Importance of the β12-β13 loop in protein phosphatase-1 catalytic subunit for inhibition by toxins and mammalian protein inhibitors

Abstract

Type-1 protein serine/threonine phosphatases (PP1) are uniquely inhibited by the mammalian proteins, inhibitor-1 (I-1), inhibitor-2 (I-2), and nuclear inhibitor of PP1 (NIPP-1). In addition, several natural compounds inhibit both PP1 and the type-2 phosphatase, PP2A. Deletion of C-terminal sequences that included the β12-β13 loop attenuated the inhibition of the resulting PP1α catalytic core by I-1, I-2, NIPP-1, and several toxins, including tautomycin, microcystin-LR, calyculin A, and okadaic acid.
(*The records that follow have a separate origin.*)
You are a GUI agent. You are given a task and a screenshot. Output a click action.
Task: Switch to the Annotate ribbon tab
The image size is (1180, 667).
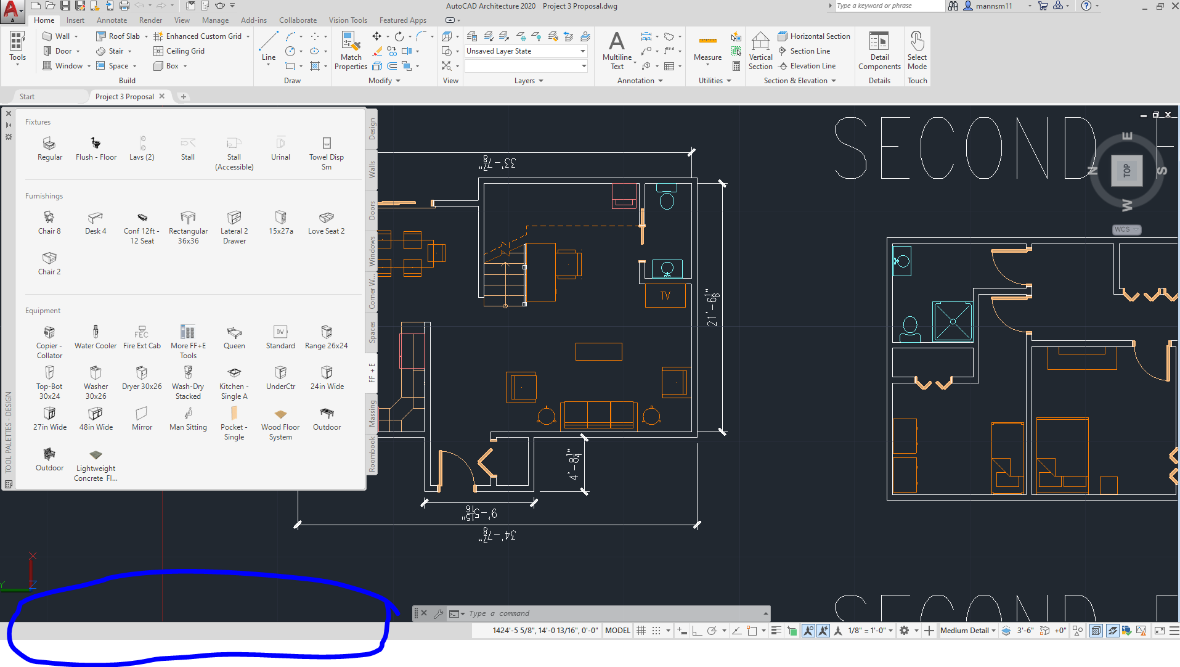(112, 20)
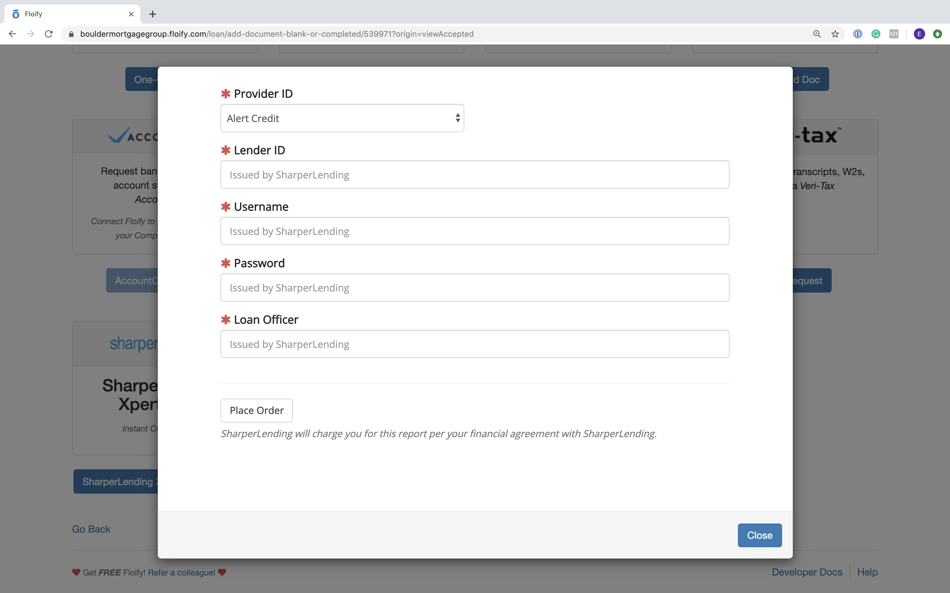Click into the Password field
The height and width of the screenshot is (593, 950).
click(x=475, y=287)
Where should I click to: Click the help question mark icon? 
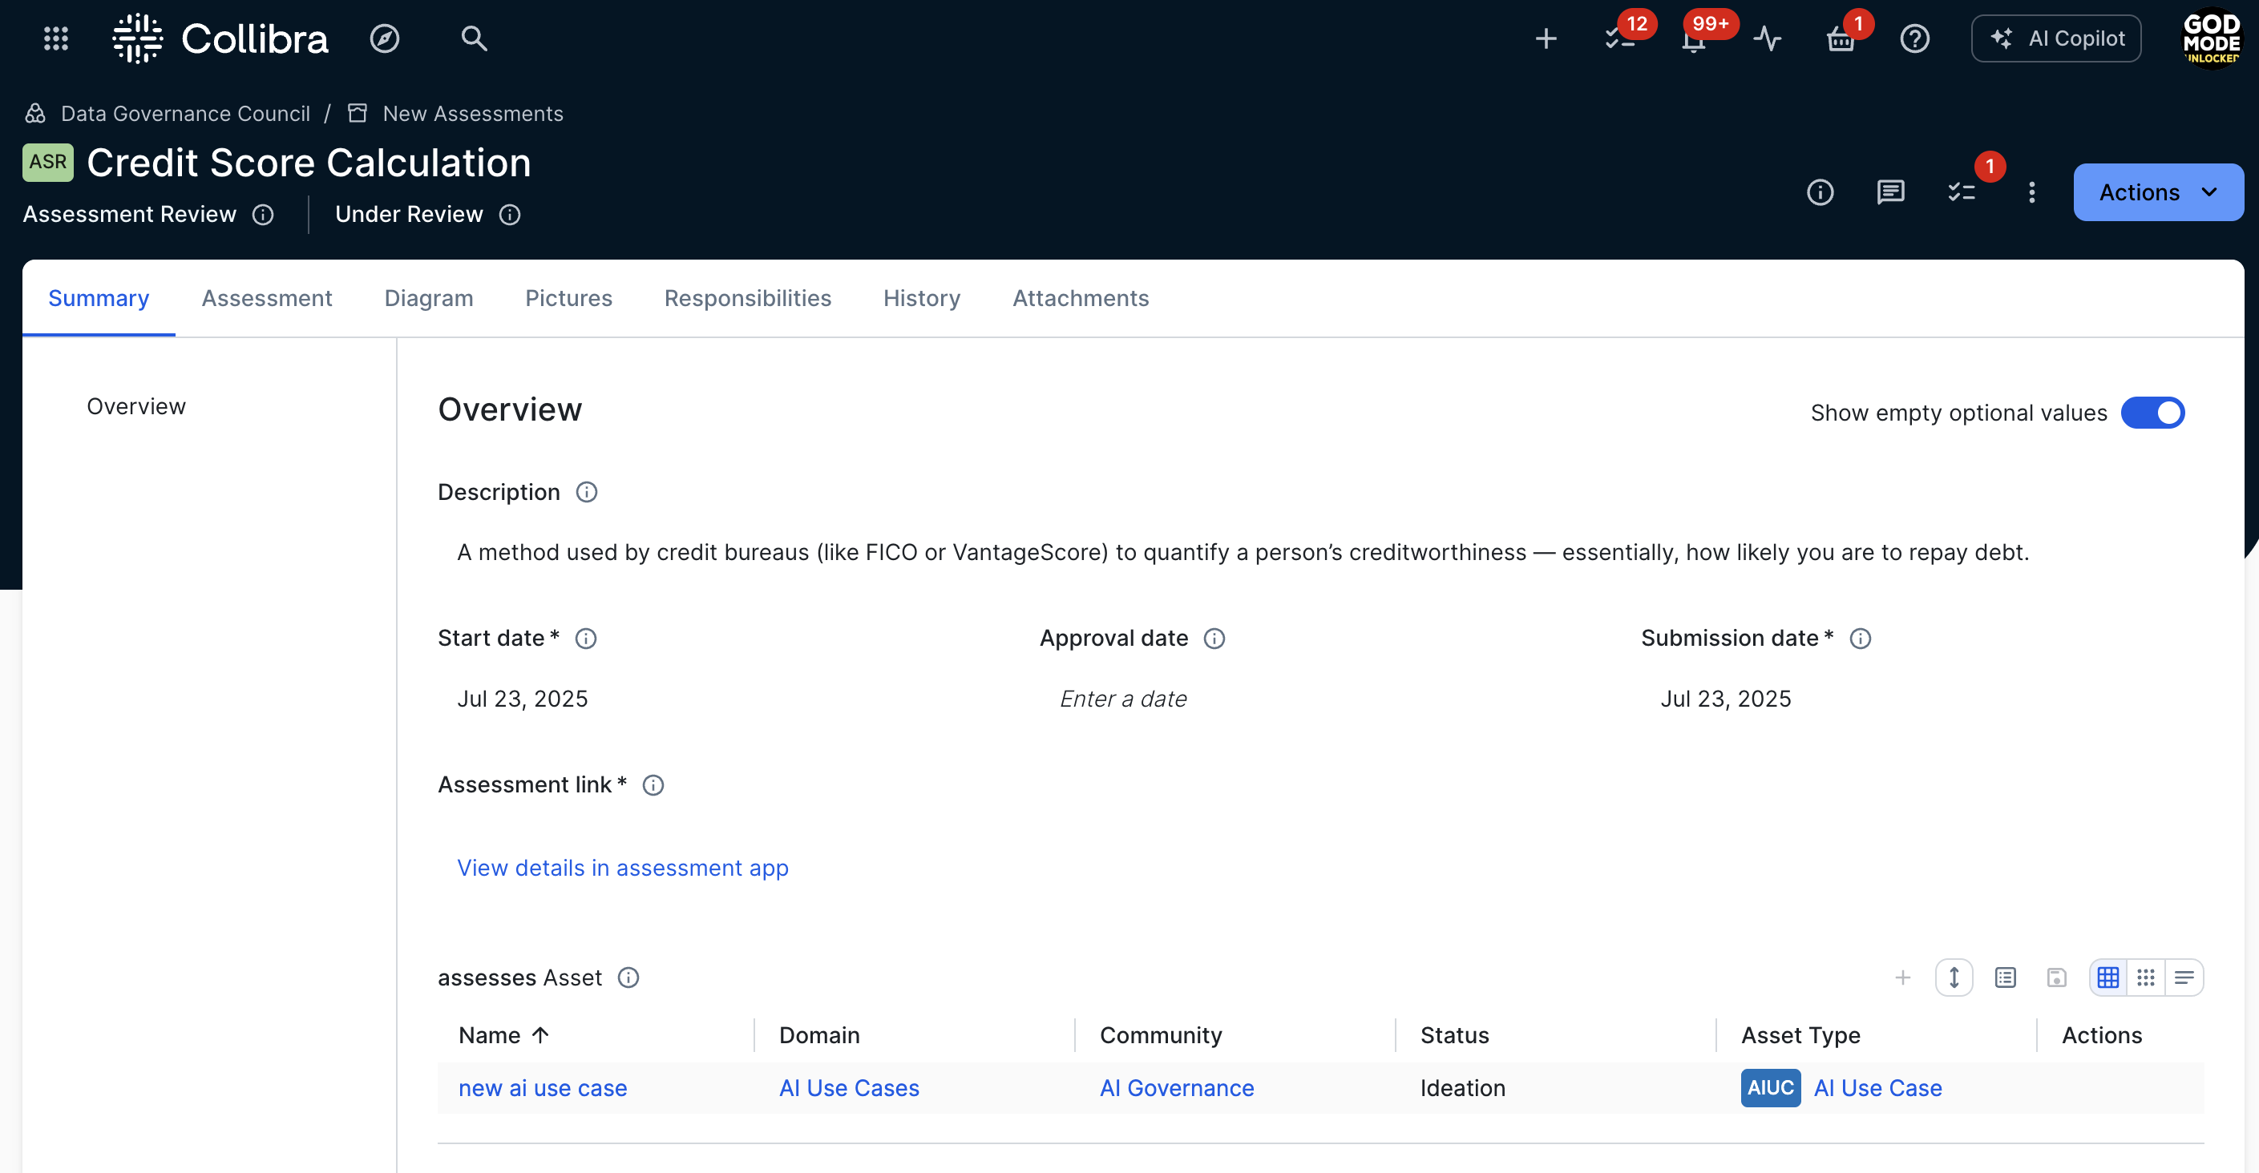(1914, 39)
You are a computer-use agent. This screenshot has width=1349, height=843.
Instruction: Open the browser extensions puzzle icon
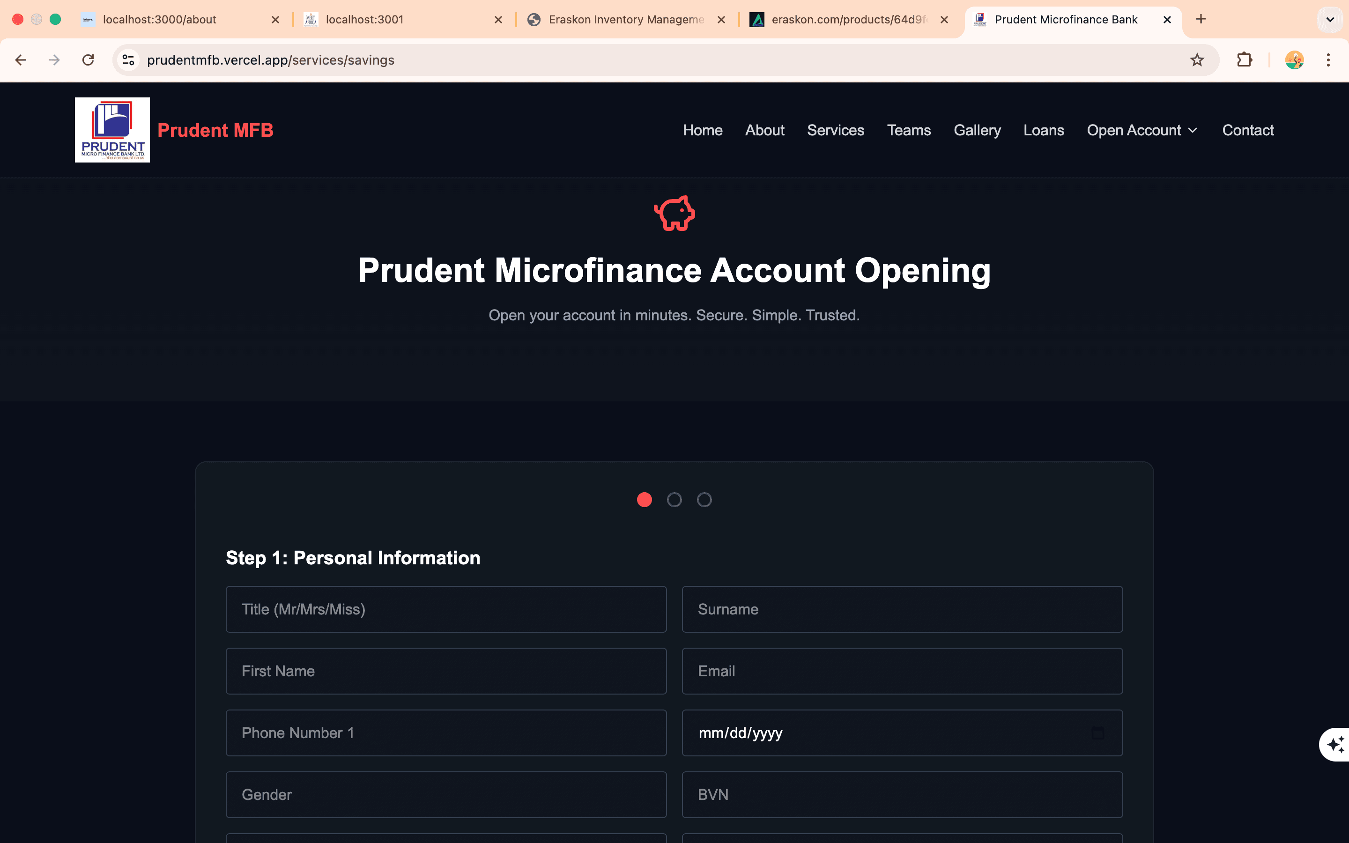1244,60
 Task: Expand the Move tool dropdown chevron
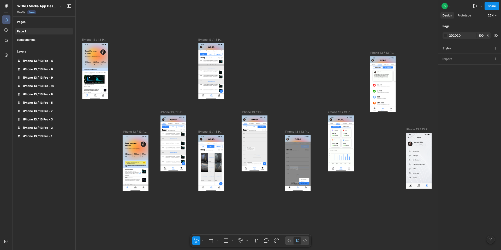tap(202, 241)
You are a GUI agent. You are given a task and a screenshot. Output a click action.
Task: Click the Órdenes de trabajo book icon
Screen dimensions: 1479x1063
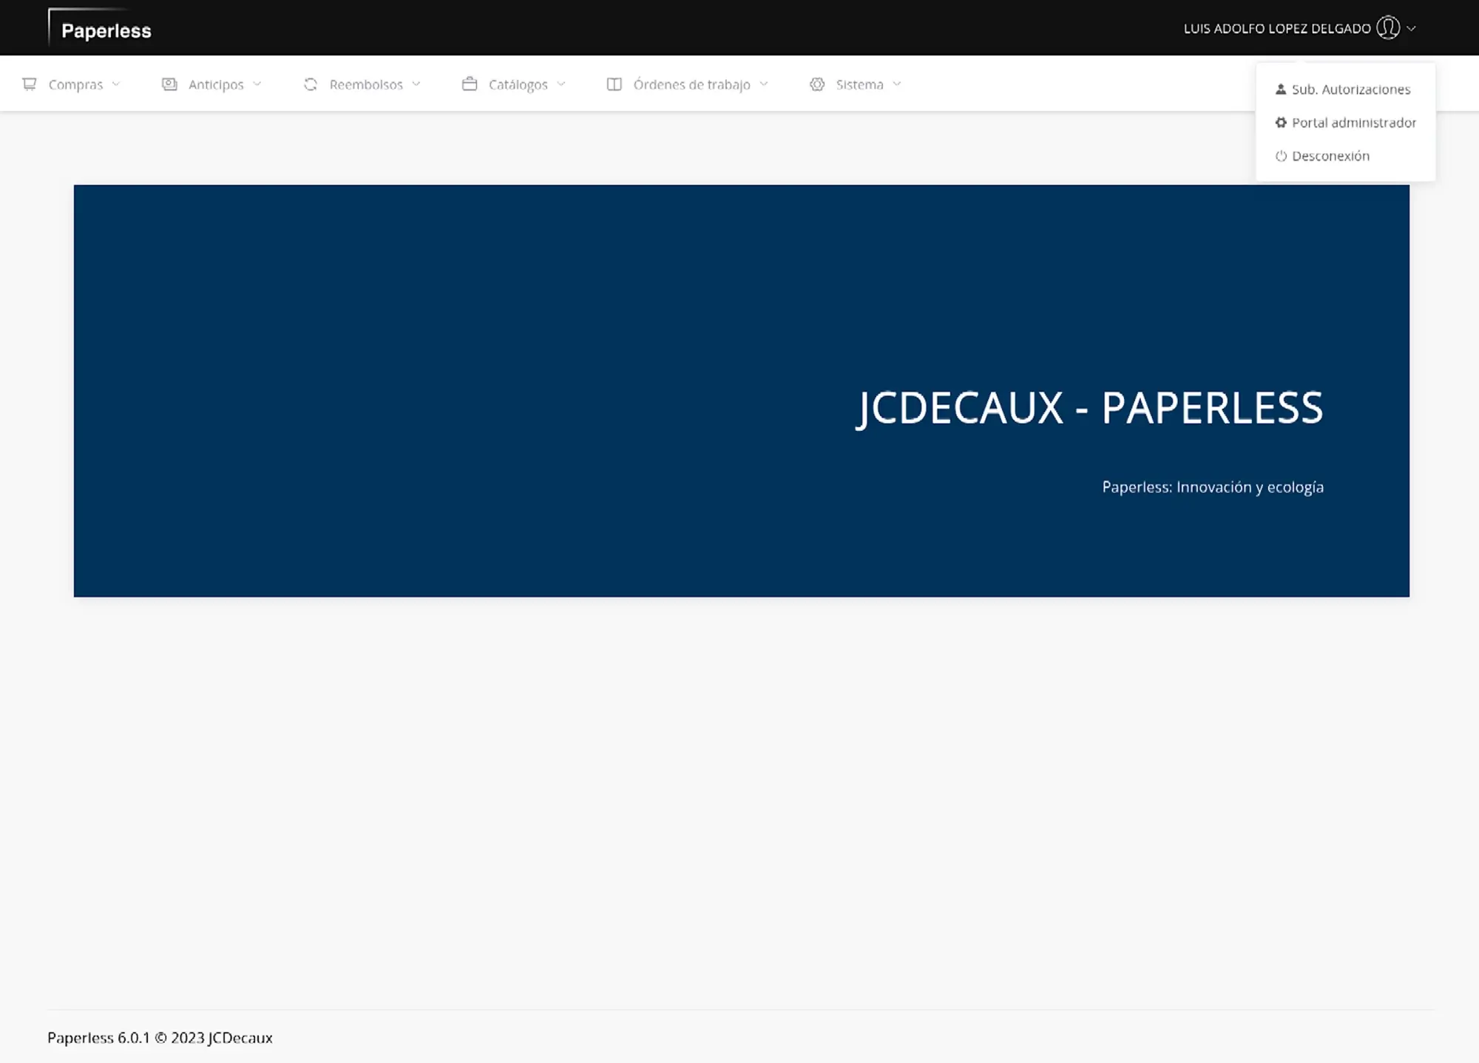614,84
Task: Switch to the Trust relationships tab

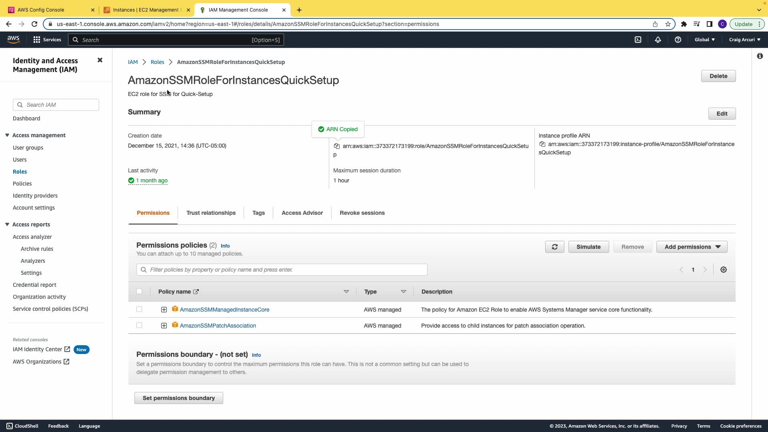Action: tap(211, 213)
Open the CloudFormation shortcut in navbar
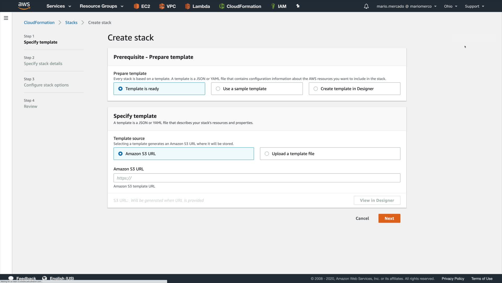 (240, 6)
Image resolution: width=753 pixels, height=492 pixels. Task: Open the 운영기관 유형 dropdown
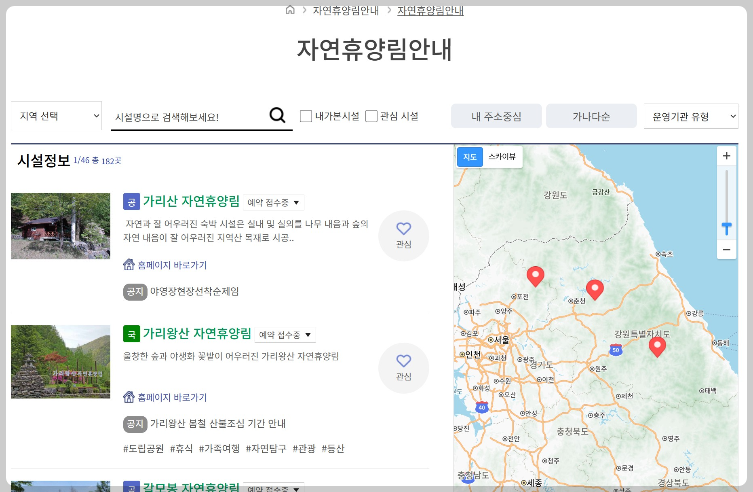pyautogui.click(x=691, y=116)

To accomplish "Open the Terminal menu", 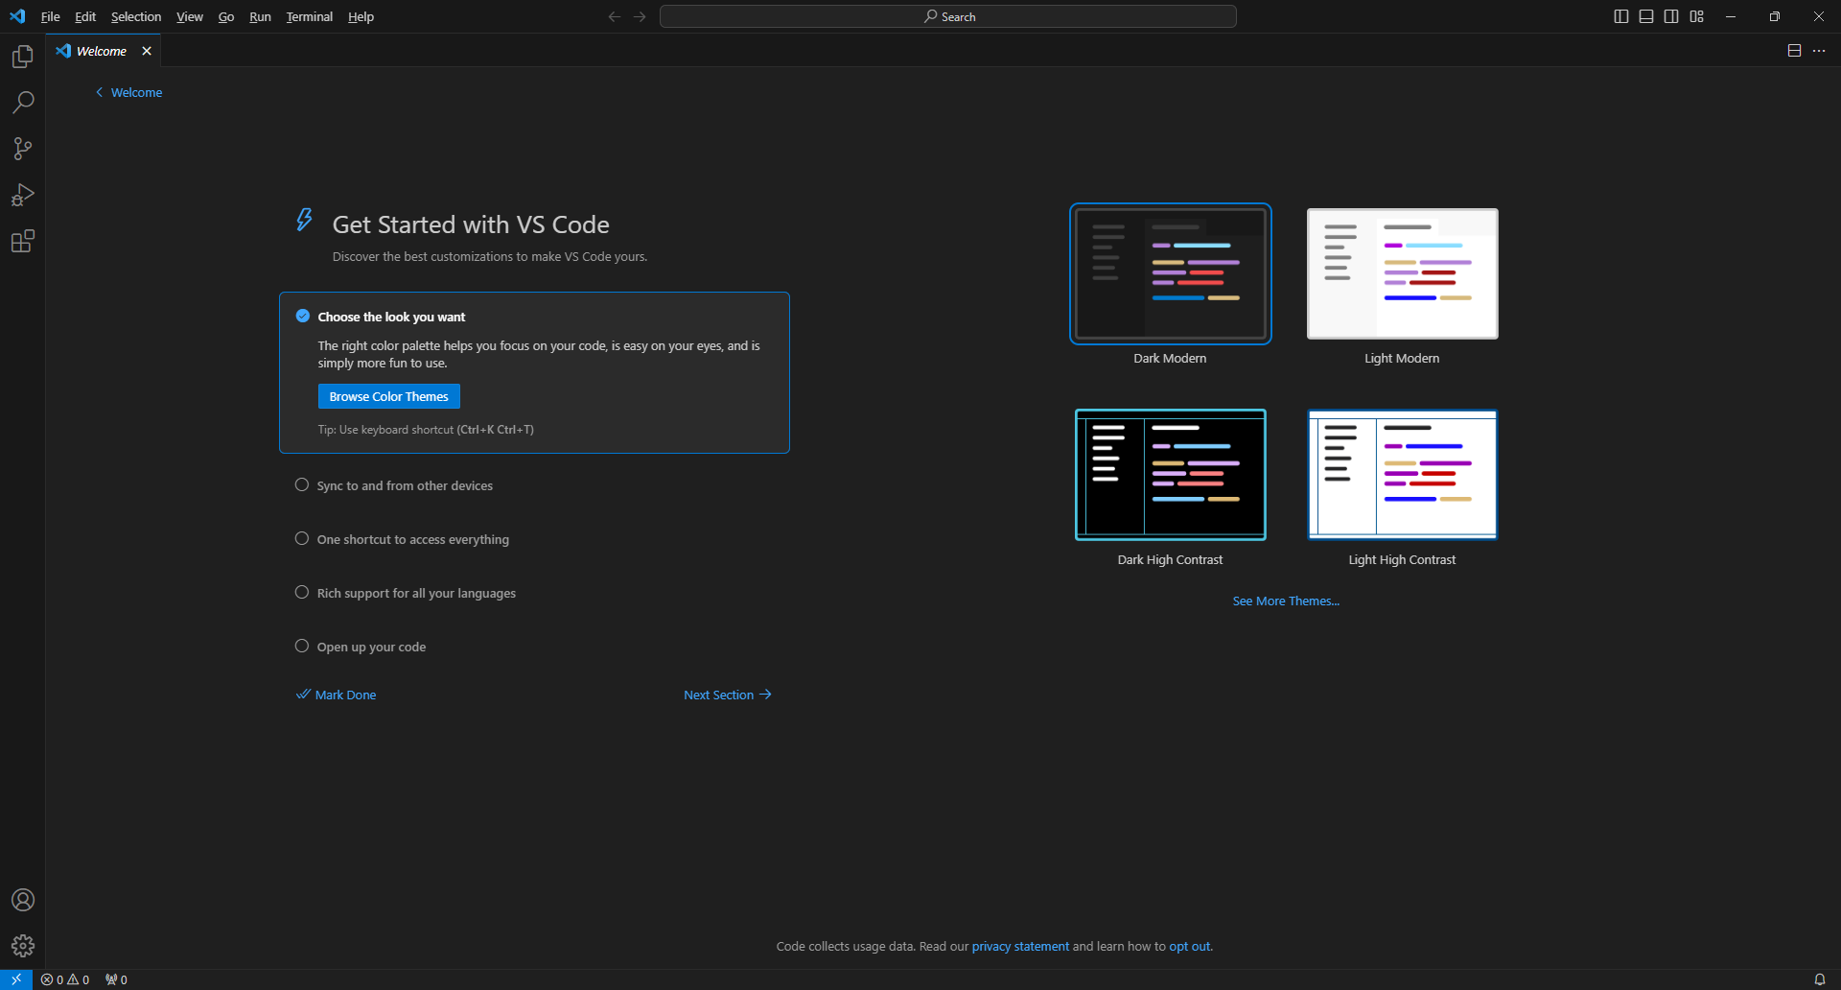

Substitution of C-terminal sequences from the PP2A catalytic subunit produced a chimeric enzyme, CRHM2, that was inhibited by toxins with dose-response characteristics of PP1 and not PP2A. However, CRHM2 was insensitive to the PP1-specific inhibitors, I-1, I-2, and NIPP-1. The anticancer compound, fostriecin, differed from other phosphatase inhibitors in that it inhibited wild-type PP1α, the PP1α catalytic core, and CRHM2 with identical IC50. Binding of wild-type and mutant phosphatases to immobilized microcystin-LR, NIPP-1, and I-2 established that the β12-β13 loop was essential for the association of PP1 with toxins and the protein inhibitors. These studies point to the importance of the β12-β13 loop structure and conformation for the control of PP1 functions by toxins and endogenous proteins.